- _SUPPLIED INFORMATION_
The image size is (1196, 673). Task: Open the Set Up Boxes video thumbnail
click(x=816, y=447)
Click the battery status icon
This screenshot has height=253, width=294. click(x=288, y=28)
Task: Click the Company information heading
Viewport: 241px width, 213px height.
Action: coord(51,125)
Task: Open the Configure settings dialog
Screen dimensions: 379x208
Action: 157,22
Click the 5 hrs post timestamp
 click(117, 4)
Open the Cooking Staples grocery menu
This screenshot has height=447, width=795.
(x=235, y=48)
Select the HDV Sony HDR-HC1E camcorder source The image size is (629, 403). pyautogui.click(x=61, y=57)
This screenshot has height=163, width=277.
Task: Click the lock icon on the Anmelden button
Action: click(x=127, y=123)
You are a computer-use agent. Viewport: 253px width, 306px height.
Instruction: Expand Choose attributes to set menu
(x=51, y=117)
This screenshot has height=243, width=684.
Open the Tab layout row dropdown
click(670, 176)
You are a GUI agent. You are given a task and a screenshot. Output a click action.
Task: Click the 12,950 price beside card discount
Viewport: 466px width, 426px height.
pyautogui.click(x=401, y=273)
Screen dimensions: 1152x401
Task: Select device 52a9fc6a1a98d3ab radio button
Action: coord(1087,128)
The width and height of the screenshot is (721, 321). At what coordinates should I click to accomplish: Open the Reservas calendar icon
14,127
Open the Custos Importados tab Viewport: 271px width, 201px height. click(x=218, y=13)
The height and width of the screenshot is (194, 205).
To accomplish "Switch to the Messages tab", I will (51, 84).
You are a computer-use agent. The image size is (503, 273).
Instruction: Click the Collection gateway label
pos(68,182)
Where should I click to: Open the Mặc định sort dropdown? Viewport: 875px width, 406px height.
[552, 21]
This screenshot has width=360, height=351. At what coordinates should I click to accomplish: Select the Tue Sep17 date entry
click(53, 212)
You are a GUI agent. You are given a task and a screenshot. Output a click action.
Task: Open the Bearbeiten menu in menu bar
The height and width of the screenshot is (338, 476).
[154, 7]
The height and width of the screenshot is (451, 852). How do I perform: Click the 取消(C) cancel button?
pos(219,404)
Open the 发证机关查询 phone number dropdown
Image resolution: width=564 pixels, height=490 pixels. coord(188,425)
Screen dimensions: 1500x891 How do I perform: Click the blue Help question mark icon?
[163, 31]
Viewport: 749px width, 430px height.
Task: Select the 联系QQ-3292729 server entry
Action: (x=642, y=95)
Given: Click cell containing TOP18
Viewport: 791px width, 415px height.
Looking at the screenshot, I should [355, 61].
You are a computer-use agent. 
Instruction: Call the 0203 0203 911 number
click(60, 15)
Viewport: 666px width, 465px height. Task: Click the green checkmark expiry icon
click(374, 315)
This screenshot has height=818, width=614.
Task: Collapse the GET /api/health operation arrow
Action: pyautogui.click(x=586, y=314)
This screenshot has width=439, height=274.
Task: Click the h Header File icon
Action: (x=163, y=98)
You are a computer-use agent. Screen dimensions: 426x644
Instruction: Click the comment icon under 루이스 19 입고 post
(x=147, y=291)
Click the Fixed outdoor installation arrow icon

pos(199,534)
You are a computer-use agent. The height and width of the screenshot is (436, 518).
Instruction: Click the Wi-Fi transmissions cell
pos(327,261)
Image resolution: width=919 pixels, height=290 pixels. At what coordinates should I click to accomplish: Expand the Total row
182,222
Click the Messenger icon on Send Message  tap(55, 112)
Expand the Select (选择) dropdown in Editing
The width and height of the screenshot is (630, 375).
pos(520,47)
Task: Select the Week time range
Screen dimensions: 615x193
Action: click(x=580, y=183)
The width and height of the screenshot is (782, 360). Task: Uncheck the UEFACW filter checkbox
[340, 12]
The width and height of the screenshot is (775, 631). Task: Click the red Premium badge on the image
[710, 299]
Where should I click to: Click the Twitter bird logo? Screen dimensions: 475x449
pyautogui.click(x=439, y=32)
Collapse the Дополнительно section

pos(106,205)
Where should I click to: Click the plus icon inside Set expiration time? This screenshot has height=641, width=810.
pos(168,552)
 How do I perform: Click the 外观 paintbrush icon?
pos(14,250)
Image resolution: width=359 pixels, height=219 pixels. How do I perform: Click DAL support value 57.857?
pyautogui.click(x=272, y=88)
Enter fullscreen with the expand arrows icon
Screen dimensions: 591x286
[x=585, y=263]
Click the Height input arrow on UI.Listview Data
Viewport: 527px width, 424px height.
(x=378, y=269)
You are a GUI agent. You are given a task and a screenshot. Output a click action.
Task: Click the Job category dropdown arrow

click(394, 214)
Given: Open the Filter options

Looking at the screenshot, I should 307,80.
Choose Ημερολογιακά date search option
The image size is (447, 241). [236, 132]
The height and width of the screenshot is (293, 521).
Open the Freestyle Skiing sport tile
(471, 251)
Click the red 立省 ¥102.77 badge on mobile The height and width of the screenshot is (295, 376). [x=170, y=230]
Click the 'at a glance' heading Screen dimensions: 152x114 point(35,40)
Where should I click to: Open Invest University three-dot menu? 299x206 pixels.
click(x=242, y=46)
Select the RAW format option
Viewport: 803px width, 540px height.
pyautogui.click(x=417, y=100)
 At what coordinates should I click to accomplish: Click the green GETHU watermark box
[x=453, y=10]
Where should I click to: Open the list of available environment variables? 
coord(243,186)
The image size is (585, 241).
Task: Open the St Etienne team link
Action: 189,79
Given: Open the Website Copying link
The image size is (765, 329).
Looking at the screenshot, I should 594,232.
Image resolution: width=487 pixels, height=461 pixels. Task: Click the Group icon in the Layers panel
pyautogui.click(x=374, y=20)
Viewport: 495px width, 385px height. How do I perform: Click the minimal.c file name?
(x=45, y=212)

- _PROBLEM STATEMENT_
Every line above that contains the word "computer" should be reported.

- _OUTPUT OF THE EXERCISE_
You are a computer-use agent. Viewport: 253px width, 306px height.
You are a computer-use agent. The image size is (503, 273).
You are a computer-use agent. 
You are a computer-use agent. Screen dimensions: 426x644
You are a computer-use agent. The height and width of the screenshot is (436, 518).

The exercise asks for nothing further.